----- Source extract

Eighteenth-Century British Advances in Cartography and Surveying

The British Contribution to Cartography in the Eighteenth Century: Instruments, Surveys and Global Mapping

Introduction and scope

A detailed study of the British contribution to cartography before the eighteenth century lies outside the scope of this outline.

Accounts of the achievements of men such as George Lily, Christopher Saxton, Norden, Speed, Ogilvy and John Adams, to mention a few names only, can be found in the works of Sir George Fordham, Dr. Edward Lynam, and Prof. E. G. R. Taylor.

In the second place, the emphasis here must be on the general development of maps and mapping, and it cannot be claimed that, however important in British cartography these sixteenth- and seventeenth-century cartographers are, they were in the van of technical progress. In the main they followed, often with a considerable time lag, the practice of their contemporaries in Portugal, Italy, the Low Countries and France.

Saxton is surmised to have used methods of survey developed by Gemma Phrysius, and much of the attractiveness of his county maps is due to his Flemish engravers.

The maps of Sanson and Delisle were industriously copied by English map publishers like William Berry, and the surveyors who in the eighteenth century won with their county maps the prizes offered by the Royal Society of Arts were not superior to the men who were producing the Cassini map in France.

The Atlantic Ocean by Governor Pownall, 1787
The Atlantic Ocean by Governor Pownall, 1787

Notable exceptions and early advances

There were of course exceptions to this generalization.

----------
----- Stored records

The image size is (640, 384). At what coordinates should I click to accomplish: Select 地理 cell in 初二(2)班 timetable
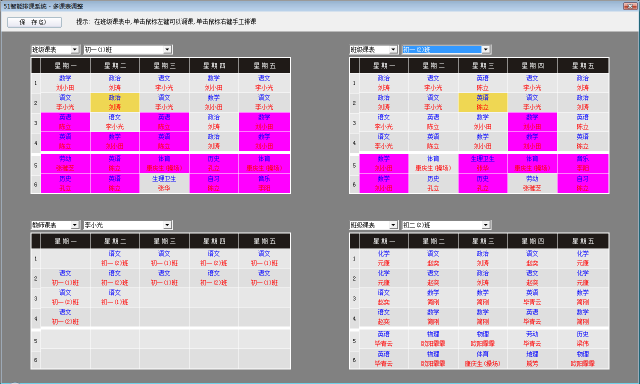(x=532, y=359)
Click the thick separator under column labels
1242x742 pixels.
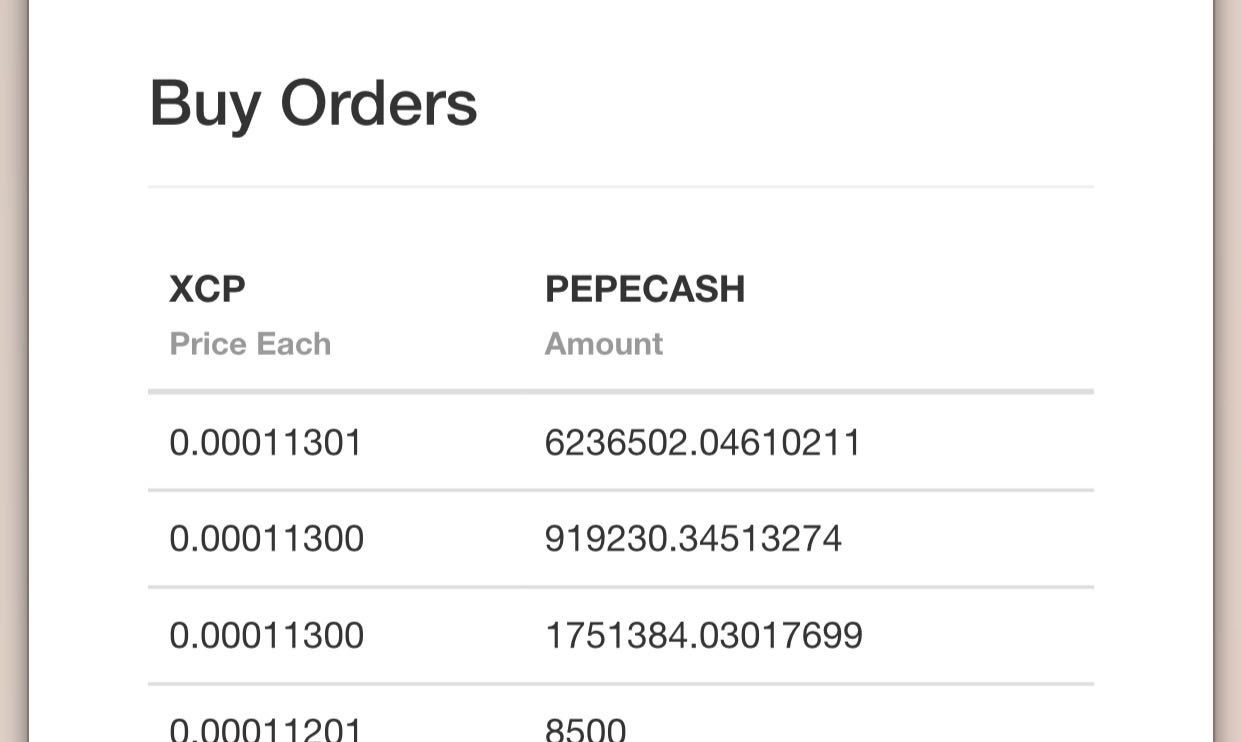tap(621, 391)
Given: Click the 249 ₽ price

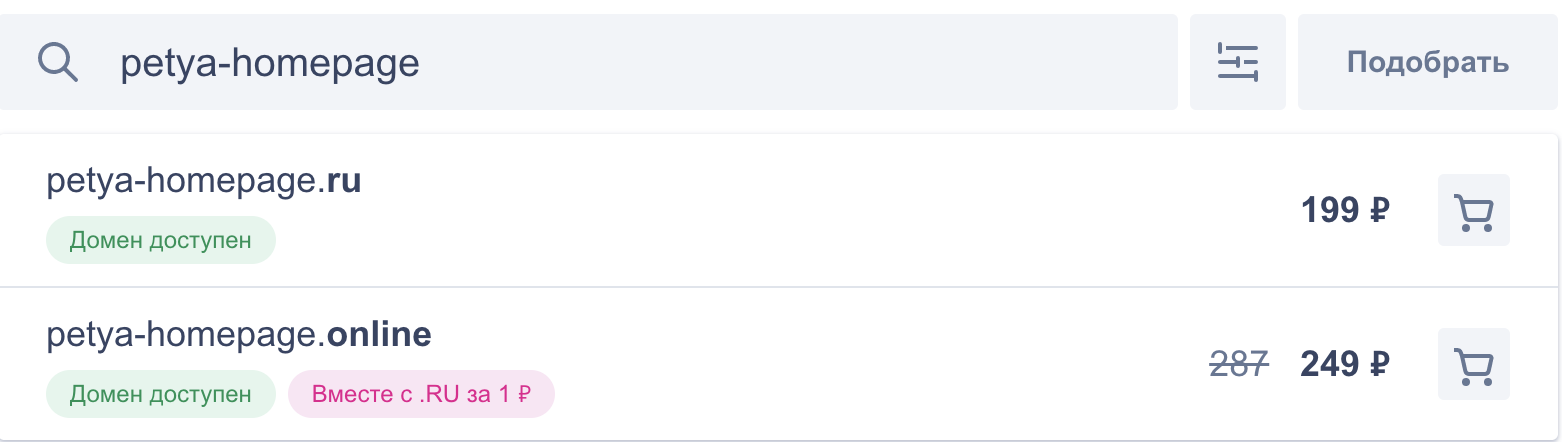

----------

= The tasks =
**A)** Reproduce verbatim the passage in the cartography text from "Saxton is surmised" to "to this generalization.".
**B)** In the cartography text, to what is much of the attractiveness of Saxton's county maps attributed?

= Final answers =
**A)**
Saxton is surmised to have used methods of survey developed by Gemma Phrysius, and much of the attractiveness of his county maps is due to his Flemish engravers.

The maps of Sanson and Delisle were industriously copied by English map publishers like William Berry, and the surveyors who in the eighteenth century won with their county maps the prizes offered by the Royal Society of Arts were not superior to the men who were producing the Cassini map in France.

The Atlantic Ocean by Governor Pownall, 1787
The Atlantic Ocean by Governor Pownall, 1787

Notable exceptions and early advances

There were of course exceptions to this generalization.

**B)** His Flemish engravers.